Homer
Sykes (born 1949) is a Canadian-born British photographer whose
career has included personal projects and landscape photography.
Life
and career
Sykes's
father, Homer Warwick Sykes, was a Canadian-born American of English
extraction who worked for the China National Aviation Corporation in
Shanghai; his mother, Helen Grimmitt, was Canadian born and raised in
Hong Kong. The couple were married in August 1947, but in June 1948,
in an early stage of his wife's pregnancy, Homer was killed in an
accident at Lunghua airfield. Helen returned to her family home in
Vancouver, and the son was born three weeks later.
When
the boy's mother remarried in 1954, the family moved to England. He
was a keen photographer as a teenager, with a darkroom both at home
and at boarding school. In 1968 he started a three-year course at the
London College of Printing (LCP), while sharing a house in St John's
Wood. In the summer vacation during his first year, he went to New
York, and was impressed by the work of current photographers —
Cartier-Bresson, Davidson, Friedlander, Frank, Uzzle and Winogrand —
that he saw at the Museum of Modern Art.
While
wondering about a new photographic project, Sykes serendipitously
came across a story on the Britannia Coconut Dancers in an issue of
In Britain magazine. This led him to research other local festivals
in Britain at the archives of the Cecil Sharp House. Sykes'
photography of these festivals was inspired by that of Benjamin
Stone, but he approached them with a modern sensibility and a
small-format camera, "[trying] to include the unintended
participants and to document the unfolding drama in a contemporary
urban environment". The results were shown in exhibitions, where
they were praised by Colin MacInnes, and also in the book Once a
Year: Some Traditional British Customs. In this book (published by
Gordon Fraser, uniform with Patrick Ward's Wish You Were Here), Sykes
presents one or more photographs of and a detailed explanatory text
for each of 81 customs — for example three photographs (on
pp. 105–108) of the annual auction on the first Monday
following St Peter's day (29 June) at the Grapes Inn of the mowing
and grazing rights to Yarnton Meadow (or Yarnton West Mead), Yarnton
(Oxfordshire). Once a Year has been described as "a beautifully
photographed, tender and often humorous document"; and, 32 years
after its publication, as remaining "[p]robably the best study
of English folklore and ritual". Annie-Laure Wanaverbecq of
Maison de la photographie Robert Doisneau writes that "Observing
his countrymen with humour and curiosity, over several years [Sykes]

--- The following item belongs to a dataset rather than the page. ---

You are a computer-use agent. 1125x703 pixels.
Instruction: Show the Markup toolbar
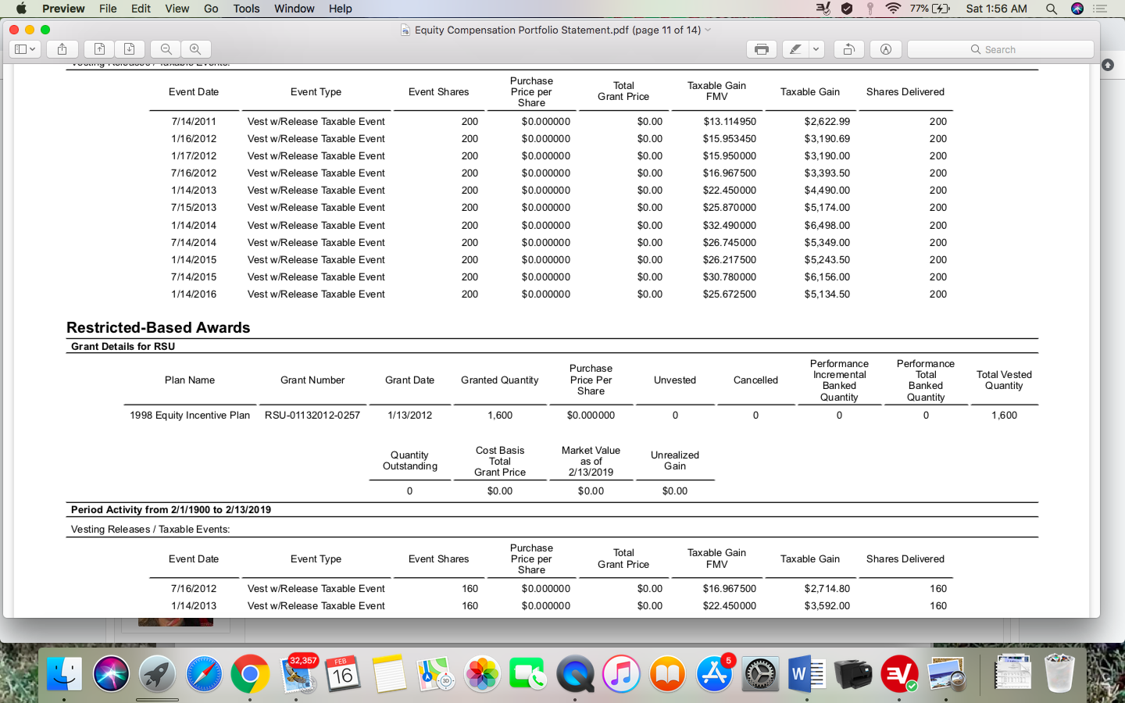tap(886, 49)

produced a fabulous visual archive of a nation in crisis and beset by
doubt."
Sykes
went on to photograph the glam rock, punk, new wave and other
music/fashion scenes of Britain.
Michaël
Houlette of Maison de la photographie Robert Doisneau writes:
The
combination of several people in the same frame characterizes most of
the photographs by Homer Sykes selected for [an exhibition of his
work of the 1970s]. Often the structure of his images rests on two or
three main figures who stand out and reveal themselves by an
expression or attitude. There is no overly obvious direction or
composition, just a keen observation and a systematic method of
shooting: a short focal length, some preliminary observation and a
certain English manner, frank and courteous, to come in contact with
people that he sometimes photographs at very close range
(surprisingly, they also seem to ignore the photographer who is at
work). Present at the event, invisible in the image, Homer Sykes made
discretion a real trademark. And if it's evidence of knowing how to
see, it's the relinquishment of the frame to those he photographs:
"My pictures are about people, what they wear, how they look,
how they interact with each other, against a background that sets the
scene. They are not about me".
After
absorbing advice from David Hurn, then a part-time lecturer at LCP
who was living nearby, as well as other photographers that he met
through Hurn, Sykes moved on to photographing news stories for the
Weekend Telegraph, Observer, Sunday Times, Newsweek, Now, Time, and
New Society. He worked with various agencies including Viva, and from
1989 to 2005 was with Network Photographers.
Sykes
also photographed the British landscape for various books published
by Weidenfeld & Nicolson, but found time for his own projects:
Hunting with Hounds, "a closely observed documentation of
another set of rituals that define a dimension of the English way of
life", and On the Road Again, photographs of four North American
road trips taken over three decades.
When
the Grimstone Foundation invited Sykes to photograph Shanghai, the
city of his conception, he jumped at the opportunity. A high point
for the photographer was his discovery that the building on Jiang Xi
Lu where his parents lived still existed, as the Fu Zhou building.
Sykes's collection was exhibited and published as Shanghai Odyssey.
Sykes
has taught in the master's course in Photojournalism and Documentary
Photography at the London College of Communication.
In
2014, Maison de la photographie Robert Doisneau (Gentilly, Paris)
holds a major exhibition of Sykes' work from the 1970s.